Among the lines of the material below, count those with the string "agent". Give the number alone.

Given data:
────

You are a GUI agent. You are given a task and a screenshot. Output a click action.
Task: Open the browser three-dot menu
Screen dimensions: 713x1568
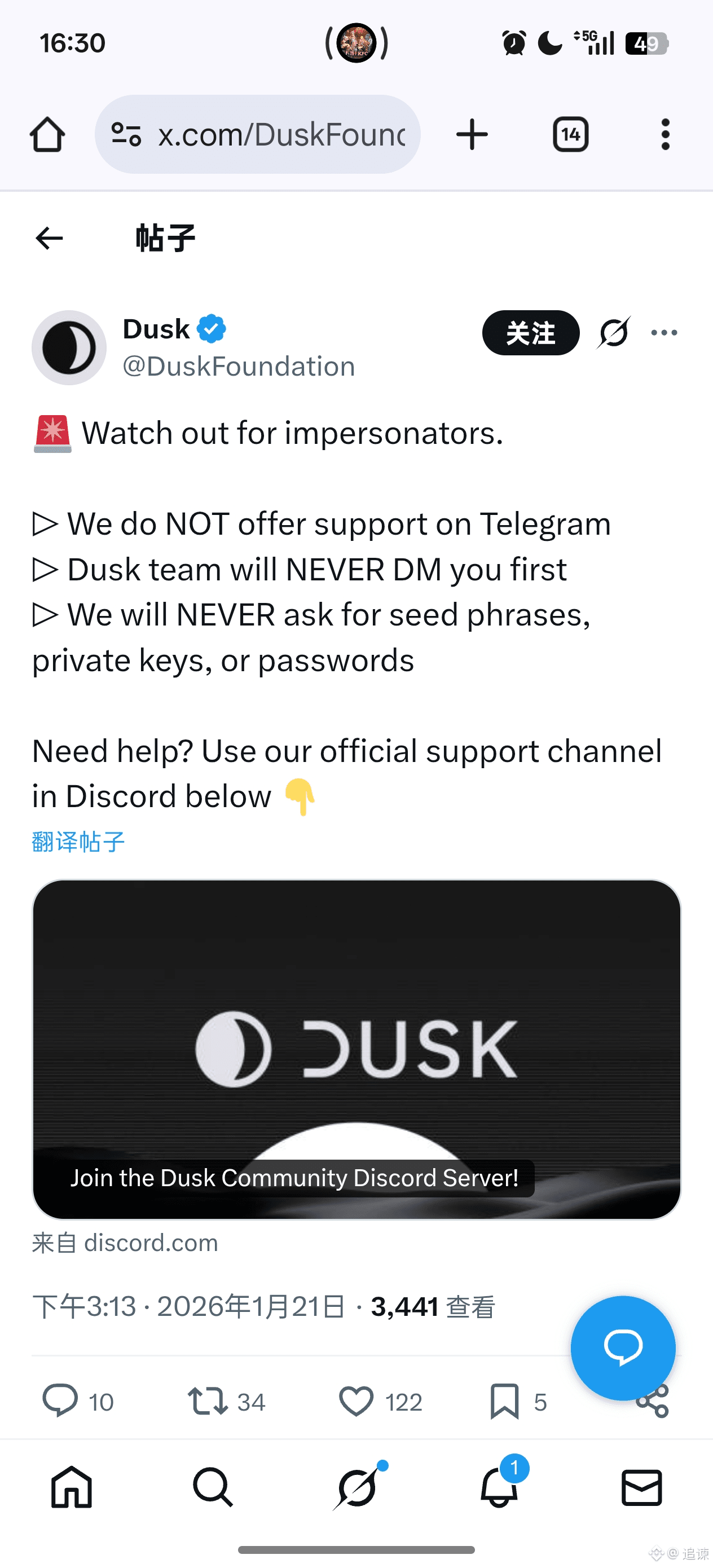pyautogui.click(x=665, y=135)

────

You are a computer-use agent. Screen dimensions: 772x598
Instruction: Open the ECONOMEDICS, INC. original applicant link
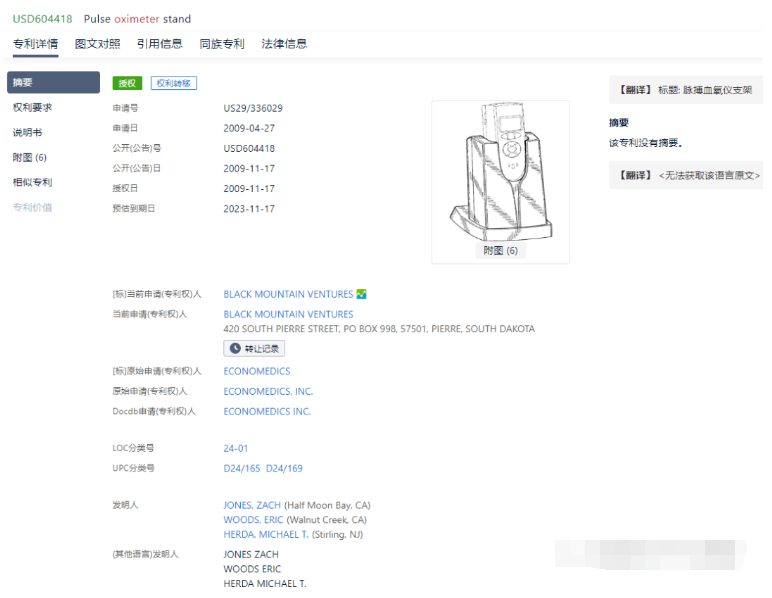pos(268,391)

────

Written solution: 2